The fact is, we as Christians are easily tempted to get comfortable in a ghetto. But a ghetto is not the actual cultural environment where all the real apologetic work needs to take place, and at some level we always recognize this fact. The ghetto is a cozy little enclave within a larger cultural environment (hence we also refer to it as a subculture). In a ghetto, we can all get comfortable, we can all speak the same language, and, provided the cultural environment doesn’t challenge us too harshly, to say nothing of actively persecuting us, we can all go about our business and live reasonably contented lives, convinced that we’re all good Christians doing the work of God.

Unfortunately, if the broader cultural environment that includes our ghetto is going to hell in a handbasket, as it often is, we are fooling ourselves if we content ourselves with simply living in the ghetto. Some Christian denominations are so large that people can live their entire professional lives in it, and largely sidestep the broader issues of their broader cultural environment. But a large ghetto is still a ghetto, and redemption never happens inside a ghetto but only by going outside it and reclaiming the larger cultural environment for Christ. This is God’s world. The cultural environment ultimately belongs to God. And our task as Christians is to redeem as much of it as we can, subject of course to the fallenness of the world.

Once we realize that we are not called to live in a ghetto, certain misconceptions that hamper Christian apologetics lose their hold. If we mistake a ghetto for our larger cultural environment, then we are likely to draw invidious comparisons between the structures and institutions within the ghetto versus those of the wider culture. Consider, for instance, the inferiority complex of many Christian colleges and universities, and the consequent diffidence with which they pursue Christian apologetics. These schools know that our culture does not put them in the same league as the elite schools such as Harvard, Stanford, and MIT. But by being content to reside in a Christian ghetto, they aspire for at least some grudging recognition from these elite schools, and any such recognition requires playing by their standards, and these standards are invariably corrupt. In particular, these standards will give short shrift to a robust Christian apologetics.

Actions to take:
- a) Rename "column header" to "column heading" in the listing section that opens with the line containing "Open the REG" and closes with the line containing "Action: coord(618,400)". Reproduce only that section, with no other changes.
- b) Go on with the passage about Christians living in a cultural ghetto, starting right after its final sentence.

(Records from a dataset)

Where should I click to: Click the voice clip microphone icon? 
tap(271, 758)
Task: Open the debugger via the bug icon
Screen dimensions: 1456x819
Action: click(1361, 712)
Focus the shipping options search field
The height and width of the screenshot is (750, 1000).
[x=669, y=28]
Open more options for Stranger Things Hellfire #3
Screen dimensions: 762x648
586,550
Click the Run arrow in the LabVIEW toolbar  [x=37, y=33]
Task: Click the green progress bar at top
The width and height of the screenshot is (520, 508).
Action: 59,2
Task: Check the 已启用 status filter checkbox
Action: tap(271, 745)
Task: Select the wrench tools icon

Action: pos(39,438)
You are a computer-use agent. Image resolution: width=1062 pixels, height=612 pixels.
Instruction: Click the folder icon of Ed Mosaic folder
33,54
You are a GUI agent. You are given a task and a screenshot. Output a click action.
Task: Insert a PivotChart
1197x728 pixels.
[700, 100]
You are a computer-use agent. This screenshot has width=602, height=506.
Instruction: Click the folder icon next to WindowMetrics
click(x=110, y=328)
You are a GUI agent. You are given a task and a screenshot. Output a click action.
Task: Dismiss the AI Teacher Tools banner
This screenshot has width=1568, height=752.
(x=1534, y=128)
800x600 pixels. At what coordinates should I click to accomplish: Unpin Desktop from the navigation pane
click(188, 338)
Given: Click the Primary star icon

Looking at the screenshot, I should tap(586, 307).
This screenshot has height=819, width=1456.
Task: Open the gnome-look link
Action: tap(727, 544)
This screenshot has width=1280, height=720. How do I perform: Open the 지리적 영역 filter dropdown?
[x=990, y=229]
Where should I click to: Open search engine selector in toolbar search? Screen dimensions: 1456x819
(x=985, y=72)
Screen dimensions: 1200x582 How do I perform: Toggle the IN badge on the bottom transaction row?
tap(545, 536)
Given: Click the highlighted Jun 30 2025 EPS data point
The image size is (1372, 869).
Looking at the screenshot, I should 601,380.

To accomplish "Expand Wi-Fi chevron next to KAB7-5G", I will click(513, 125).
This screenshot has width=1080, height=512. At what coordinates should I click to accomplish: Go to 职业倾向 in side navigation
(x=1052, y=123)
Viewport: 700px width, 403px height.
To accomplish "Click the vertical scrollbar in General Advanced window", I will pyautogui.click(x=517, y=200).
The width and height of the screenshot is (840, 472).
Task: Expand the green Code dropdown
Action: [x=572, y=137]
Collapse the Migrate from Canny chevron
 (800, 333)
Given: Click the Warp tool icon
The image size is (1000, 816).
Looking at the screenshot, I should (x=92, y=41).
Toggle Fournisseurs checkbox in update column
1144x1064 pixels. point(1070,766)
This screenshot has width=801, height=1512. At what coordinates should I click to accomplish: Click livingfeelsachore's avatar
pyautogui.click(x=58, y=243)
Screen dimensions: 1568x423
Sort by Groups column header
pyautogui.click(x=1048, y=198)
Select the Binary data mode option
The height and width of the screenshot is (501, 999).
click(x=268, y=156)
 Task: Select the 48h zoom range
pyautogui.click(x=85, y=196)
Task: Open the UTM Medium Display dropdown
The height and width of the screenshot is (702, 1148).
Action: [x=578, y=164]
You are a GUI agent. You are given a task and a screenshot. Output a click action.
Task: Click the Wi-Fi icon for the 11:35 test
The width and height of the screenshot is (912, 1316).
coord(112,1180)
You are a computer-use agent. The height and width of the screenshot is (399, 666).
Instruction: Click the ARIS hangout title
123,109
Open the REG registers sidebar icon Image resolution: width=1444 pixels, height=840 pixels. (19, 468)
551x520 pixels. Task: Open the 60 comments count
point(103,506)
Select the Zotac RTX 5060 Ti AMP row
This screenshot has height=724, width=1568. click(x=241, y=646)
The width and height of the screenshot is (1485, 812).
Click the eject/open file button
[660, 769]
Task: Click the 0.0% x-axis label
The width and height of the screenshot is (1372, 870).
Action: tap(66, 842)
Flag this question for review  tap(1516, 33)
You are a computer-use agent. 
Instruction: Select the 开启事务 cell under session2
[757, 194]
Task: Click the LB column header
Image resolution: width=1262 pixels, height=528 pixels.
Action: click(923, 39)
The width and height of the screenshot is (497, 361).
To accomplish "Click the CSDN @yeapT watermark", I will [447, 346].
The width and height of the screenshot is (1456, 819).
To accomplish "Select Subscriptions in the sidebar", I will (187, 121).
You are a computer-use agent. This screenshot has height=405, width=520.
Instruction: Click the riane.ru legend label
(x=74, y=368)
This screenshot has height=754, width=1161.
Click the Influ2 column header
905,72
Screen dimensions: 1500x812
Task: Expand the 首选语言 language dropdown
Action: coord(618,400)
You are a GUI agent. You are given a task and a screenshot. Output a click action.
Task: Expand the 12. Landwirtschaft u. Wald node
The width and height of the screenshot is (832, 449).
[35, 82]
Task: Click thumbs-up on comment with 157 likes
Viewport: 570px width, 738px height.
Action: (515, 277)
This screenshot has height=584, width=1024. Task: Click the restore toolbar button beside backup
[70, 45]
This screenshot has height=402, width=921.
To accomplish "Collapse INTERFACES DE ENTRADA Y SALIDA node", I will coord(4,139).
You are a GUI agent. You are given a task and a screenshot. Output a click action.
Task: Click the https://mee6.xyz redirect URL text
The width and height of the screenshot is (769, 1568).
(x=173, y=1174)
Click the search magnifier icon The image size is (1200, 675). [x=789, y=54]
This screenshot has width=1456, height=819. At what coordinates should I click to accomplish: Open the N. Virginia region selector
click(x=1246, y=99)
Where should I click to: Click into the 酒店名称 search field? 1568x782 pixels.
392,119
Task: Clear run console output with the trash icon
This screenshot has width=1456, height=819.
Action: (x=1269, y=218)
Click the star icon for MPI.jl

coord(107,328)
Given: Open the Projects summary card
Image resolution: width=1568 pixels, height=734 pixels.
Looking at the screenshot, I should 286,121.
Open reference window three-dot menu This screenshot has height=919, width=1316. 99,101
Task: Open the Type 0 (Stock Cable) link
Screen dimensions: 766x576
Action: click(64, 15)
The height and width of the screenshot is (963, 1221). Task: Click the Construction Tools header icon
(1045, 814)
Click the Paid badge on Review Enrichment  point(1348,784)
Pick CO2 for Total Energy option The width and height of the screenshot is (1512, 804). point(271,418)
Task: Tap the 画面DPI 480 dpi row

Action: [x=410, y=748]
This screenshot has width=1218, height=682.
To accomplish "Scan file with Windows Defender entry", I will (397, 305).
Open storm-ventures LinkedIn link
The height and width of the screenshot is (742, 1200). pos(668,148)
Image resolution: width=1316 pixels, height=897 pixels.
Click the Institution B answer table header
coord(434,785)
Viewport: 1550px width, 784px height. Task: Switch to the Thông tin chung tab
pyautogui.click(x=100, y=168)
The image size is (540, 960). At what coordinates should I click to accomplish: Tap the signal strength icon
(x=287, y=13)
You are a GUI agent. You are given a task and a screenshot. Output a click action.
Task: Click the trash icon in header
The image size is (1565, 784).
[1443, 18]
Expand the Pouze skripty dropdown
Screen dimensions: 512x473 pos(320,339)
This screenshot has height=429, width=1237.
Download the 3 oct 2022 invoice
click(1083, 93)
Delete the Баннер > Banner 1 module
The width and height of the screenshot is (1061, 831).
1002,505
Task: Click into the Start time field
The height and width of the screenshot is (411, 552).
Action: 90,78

Answers for the exercise:
- a)
Open the REG registers sidebar icon Image resolution: width=1444 pixels, height=840 pixels. (19, 468)
551x520 pixels. Task: Open the 60 comments count
point(103,506)
Select the Zotac RTX 5060 Ti AMP row
This screenshot has height=724, width=1568. click(x=241, y=646)
The width and height of the screenshot is (1485, 812).
Click the eject/open file button
[660, 769]
Task: Click the 0.0% x-axis label
The width and height of the screenshot is (1372, 870).
Action: tap(66, 842)
Flag this question for review  tap(1516, 33)
You are a computer-use agent. 
Instruction: Select the 开启事务 cell under session2
[757, 194]
Task: Click the LB column heading
Image resolution: width=1262 pixels, height=528 pixels.
Action: click(923, 39)
The width and height of the screenshot is (497, 361).
To accomplish "Click the CSDN @yeapT watermark", I will [447, 346].
The width and height of the screenshot is (1456, 819).
To accomplish "Select Subscriptions in the sidebar", I will (187, 121).
You are a computer-use agent. This screenshot has height=405, width=520.
Instruction: Click the riane.ru legend label
(x=74, y=368)
This screenshot has height=754, width=1161.
Click the Influ2 column heading
905,72
Screen dimensions: 1500x812
Task: Expand the 首选语言 language dropdown
Action: coord(618,400)

- b)
Yet rather than seek the approval of these elite institutions, Christian colleges and universities, if their claim to be Christian amounts to anything, should strive to boldly assert and justify Christian truths and to attain a level of scholarship that matches or exceeds the best that is available among the elite schools. Our work as Christians, and especially as Christian apologists, should be so good that it deserves to be called excellent by our cultural environment even if that environment is hostile and in the end denies us that approbation. The Christian academy is called to be excellent not by aping the secular academy but by setting an intellectual agenda that combines outstanding scholarship with distinctives that clearly advance Christian truth in the cultural environment.

I said earlier that truth is never enough. That’s right if we think of truth as simply stringing words together to form true propositions, and thus think of truth in the abstract with little connection to life as it is actually lived. But there’s another sense in which truth is enough and apologetics is all about truth provided we are talking about truth as residing not just in the mind but also in the heart, as challenging a corrupt cultural environment with boldness and courage, and as delivering that truth in a way that the corrupt cultural environment cannot ignore. In Luke 21:15 Jesus describes giving his followers wisdom that none of their adversaries will be able to resist or contradict. Such practical wisdom needs to be part of apologetics. It’s not just about uttering the right words in the right order, but about implanting them in a cultural conversation where they cannot be ignored and where they make a difference. Christian apologetics, if it is to rise above idle chitchat, needs to persuade and influence.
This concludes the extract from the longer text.